Path: utzoo!mnetor!uunet!lll-winken!lll-lcc!pyramid!voder!apple!bcase
From: bcase@apple.UUCP (Brian Case)
Newsgroups: comp.arch
Subject: Re: Why is SPARC so slow?
Message-ID: <6964@apple.UUCP>
Date: 10 Dec 87 19:46:04 GMT
References: <1078@quacky.UUCP> <8809@sgi.SGI.COM>
Reply-To: bcase@apple.UUCP (Brian Case)
Organization: Apple Computer Inc., Cupertino, USA
Lines: 71

In article <8809@sgi.SGI.COM> baskett@baskett writes:
    [A lot of well-considered stuff about why the current and soon-to-be
     SPARC machines are/will be "so slow."]

Forest, I agree completely with your reasoning on most points:  slow
loads and stores, slow branches, and (intertwined with the previous)
only one bus cycled only once per cycle.

>necessarily mean that the SPARC architecture has problems but I'd be
>reluctant to accept SPARC as the basis for an Application Binary 
>Interface standard until I saw some evidence that high performance
>implementations of SPARC are possible.

I also agree that a standardization of this kind is not the right idea.
But I believe it is possible to have a high-performance implementation
of the SPARC.  By high performance, I mean close enough to others in its
class so as to make the difference not worth too much worry.  Without large,
on-chip caches, processors in the class about which we are speaking need
chip-boundary bandwidth commensurate with on-chip data and instruction
consumption rates.  The lack of such bandwidth is the main, in my opinion,
failing of the SPARC implementation.  Notice that the Cypress version will
be no better, if not worse (the floating-point bus is gone!).

With regards to:

>The R2000
>also has a single address bus and a single data bus but it can use them
>twice per cycle.  This means you can then split your cache into an
>instruction cache and a data cache and make use of the extra bandwidth
>by fetching an instruction every cycle in spite of loads and stores.
...
>The separate instruction and data cache only run
>at single cycle rates but they run a half cycle out of phase with each
>other so it all works out.  (Pretty slick, don't you think?)
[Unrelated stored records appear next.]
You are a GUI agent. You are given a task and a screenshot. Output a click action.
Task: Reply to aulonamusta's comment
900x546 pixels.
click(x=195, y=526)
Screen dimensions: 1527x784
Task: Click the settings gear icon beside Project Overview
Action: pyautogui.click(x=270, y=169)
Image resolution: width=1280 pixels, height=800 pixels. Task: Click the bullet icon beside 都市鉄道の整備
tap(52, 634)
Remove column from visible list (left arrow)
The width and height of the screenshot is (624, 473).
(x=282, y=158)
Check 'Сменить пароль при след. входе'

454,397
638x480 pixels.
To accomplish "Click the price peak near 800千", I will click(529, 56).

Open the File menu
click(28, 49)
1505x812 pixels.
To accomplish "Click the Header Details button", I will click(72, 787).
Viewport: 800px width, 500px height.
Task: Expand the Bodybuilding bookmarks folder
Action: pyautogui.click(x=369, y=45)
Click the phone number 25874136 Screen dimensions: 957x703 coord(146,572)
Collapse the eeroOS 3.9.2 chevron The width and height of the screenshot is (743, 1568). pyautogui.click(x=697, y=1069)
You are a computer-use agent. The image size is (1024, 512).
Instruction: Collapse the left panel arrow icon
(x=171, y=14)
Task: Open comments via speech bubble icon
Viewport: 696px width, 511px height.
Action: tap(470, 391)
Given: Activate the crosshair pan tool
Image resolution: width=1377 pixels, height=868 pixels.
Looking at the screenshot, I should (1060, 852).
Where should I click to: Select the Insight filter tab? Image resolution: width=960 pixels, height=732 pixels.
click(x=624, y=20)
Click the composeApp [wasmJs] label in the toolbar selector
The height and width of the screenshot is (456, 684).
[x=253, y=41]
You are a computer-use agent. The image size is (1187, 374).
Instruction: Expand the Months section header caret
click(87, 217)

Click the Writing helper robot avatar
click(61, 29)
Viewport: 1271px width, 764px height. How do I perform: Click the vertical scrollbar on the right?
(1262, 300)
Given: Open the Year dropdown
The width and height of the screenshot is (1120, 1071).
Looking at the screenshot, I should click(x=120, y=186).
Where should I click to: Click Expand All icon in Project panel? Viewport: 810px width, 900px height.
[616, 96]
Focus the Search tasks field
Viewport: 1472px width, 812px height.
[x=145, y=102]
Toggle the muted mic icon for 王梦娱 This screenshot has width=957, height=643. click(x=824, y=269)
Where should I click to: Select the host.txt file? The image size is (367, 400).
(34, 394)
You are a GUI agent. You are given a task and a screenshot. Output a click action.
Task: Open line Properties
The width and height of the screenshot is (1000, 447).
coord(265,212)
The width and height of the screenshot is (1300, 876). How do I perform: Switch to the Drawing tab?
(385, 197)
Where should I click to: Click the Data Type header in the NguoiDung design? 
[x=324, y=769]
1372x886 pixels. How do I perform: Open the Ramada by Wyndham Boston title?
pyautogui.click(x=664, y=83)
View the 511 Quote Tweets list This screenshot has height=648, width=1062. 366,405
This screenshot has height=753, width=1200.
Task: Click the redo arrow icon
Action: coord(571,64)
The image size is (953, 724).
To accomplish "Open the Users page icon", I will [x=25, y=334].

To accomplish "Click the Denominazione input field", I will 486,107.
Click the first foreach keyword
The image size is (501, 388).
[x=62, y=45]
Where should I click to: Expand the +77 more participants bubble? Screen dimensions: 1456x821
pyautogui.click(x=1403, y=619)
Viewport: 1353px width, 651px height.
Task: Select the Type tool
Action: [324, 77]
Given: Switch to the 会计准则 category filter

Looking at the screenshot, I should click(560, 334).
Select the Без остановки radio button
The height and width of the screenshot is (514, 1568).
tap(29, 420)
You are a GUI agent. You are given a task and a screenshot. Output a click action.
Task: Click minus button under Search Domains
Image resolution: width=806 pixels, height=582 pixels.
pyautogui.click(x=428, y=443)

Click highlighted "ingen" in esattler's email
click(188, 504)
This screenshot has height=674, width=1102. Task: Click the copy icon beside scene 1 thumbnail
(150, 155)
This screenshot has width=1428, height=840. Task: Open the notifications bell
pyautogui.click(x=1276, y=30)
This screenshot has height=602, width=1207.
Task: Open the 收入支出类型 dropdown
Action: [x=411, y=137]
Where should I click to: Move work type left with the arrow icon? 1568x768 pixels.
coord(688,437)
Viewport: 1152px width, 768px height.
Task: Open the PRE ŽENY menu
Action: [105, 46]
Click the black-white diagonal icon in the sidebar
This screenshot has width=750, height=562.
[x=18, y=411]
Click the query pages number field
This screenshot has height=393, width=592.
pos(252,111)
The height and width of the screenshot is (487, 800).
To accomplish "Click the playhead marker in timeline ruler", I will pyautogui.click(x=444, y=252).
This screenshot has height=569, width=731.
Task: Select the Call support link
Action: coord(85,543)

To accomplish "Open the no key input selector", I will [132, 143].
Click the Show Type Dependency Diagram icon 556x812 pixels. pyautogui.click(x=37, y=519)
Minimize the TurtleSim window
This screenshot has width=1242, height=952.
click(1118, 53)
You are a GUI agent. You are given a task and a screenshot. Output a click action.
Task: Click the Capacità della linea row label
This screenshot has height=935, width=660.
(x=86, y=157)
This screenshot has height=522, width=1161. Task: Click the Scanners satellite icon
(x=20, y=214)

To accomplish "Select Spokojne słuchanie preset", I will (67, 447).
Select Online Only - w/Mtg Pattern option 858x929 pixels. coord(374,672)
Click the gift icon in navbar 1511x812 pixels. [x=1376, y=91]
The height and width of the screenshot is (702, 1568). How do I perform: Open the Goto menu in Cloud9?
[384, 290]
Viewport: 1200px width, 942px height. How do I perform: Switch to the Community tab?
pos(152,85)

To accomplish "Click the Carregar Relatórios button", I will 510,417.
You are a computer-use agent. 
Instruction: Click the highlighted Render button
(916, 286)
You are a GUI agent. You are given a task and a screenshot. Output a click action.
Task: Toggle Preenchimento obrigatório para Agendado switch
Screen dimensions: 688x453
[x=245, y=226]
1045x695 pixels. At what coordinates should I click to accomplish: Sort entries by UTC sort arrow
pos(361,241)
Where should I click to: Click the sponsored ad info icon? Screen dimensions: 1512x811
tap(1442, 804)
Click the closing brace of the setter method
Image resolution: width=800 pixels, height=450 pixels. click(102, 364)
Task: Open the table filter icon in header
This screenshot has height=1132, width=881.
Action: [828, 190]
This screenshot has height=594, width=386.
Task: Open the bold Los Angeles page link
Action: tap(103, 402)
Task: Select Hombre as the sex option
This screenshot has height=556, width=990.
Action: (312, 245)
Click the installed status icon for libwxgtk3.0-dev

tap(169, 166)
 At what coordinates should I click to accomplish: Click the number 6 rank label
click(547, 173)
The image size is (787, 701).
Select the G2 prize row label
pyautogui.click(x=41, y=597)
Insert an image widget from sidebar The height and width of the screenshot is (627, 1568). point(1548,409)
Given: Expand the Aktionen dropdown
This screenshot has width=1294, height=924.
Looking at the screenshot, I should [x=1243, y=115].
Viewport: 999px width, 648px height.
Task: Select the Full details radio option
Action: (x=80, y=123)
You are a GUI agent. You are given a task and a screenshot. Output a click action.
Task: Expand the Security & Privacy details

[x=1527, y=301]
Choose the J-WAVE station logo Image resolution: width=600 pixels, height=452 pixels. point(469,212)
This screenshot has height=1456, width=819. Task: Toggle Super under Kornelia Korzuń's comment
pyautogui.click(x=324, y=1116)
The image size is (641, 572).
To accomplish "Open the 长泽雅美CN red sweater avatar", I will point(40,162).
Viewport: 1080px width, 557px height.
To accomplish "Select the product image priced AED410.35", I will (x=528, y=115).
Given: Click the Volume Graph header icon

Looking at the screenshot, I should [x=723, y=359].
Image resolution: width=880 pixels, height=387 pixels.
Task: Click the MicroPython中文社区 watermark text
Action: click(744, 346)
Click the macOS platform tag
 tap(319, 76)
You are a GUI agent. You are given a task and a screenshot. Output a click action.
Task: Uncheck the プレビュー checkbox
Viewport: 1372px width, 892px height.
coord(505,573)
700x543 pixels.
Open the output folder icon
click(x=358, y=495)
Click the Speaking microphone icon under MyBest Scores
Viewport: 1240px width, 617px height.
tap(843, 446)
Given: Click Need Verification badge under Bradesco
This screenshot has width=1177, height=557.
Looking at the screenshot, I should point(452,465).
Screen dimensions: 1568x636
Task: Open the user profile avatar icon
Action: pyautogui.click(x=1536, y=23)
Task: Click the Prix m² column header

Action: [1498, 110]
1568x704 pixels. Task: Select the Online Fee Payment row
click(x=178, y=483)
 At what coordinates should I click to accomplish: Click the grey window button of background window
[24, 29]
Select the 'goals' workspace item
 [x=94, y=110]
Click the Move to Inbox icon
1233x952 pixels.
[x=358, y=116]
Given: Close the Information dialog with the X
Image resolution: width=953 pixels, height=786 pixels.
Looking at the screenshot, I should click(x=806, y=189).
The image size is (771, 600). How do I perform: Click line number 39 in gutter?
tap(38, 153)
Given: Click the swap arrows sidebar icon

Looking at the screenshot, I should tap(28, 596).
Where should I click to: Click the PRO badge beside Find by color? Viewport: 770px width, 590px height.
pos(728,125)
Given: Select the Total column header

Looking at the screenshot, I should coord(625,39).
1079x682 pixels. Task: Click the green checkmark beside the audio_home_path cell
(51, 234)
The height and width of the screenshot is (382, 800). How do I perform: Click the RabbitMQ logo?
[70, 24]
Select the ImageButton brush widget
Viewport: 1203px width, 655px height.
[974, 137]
Yes, I do think it is pretty slick, but I also think this is a liability
at clock speeds higher than 16 Mhz (and maybe even at 16MHz).  I am sure,
though, that MIPS has a plan to fix this problem.  It sure seems like the
way to go at 8 Mhz.  Preventing bus crashes (i.e. meeting real-world
timing constraints) can be problem.

And:

>Since MIPS and Sun seem to be producing these systems with similar
>technologies at similar clock rates at similar times in history, these
>differences in the cycle counts for our most favorite and popular
>instructions seem to go a long way toward explaining why SPARC is so
>slow.
>Forest Baskett

Thanks again for the analysis.  However, I have one last point of contention.
SUN is not MIPS in many respects, not the least of which is dedication to
working with fabs and process technologies.  SUN's business seems to be
standards.  In light of their constraints, I applaud their success in
squeezing so much on a lowly gate array.  I am sure one of their chief
concerns was future ECL implementation.  Sure the SPARC processor core
(the stuff that actually does the work, minus register file) is virtually
the same as anyone else's in function and in size (at least I think this
is true), and with that in mind, the MIPS R2000, the Am2900, or whatever
are all equally scalable (the other components on chips are largely
implmenetations of integrated system, not architectural, functions; the
Branch Target Cache of the 29000 is NOT an architectural feature.).  But
by choosing register windows (which lets them vary the number of registers,
in window increments, for a given implementation) and a very simple
definition otherwise, SUN simply did the best they could to make future
implementation easy.  However, I am a little dismayed (but happy for SUN)
at the incredible backing SPARC is getting in the world of huge, influential
conglomerates.  I think the standardization of UNIX is good, but the
standardization of processors is BAD.  We should have a way to achieve
processor independence without necessarily transporting source code (and
in fact, I have an idea for this, but can't share it).  We must not bet our
future on a given processor!  Comments?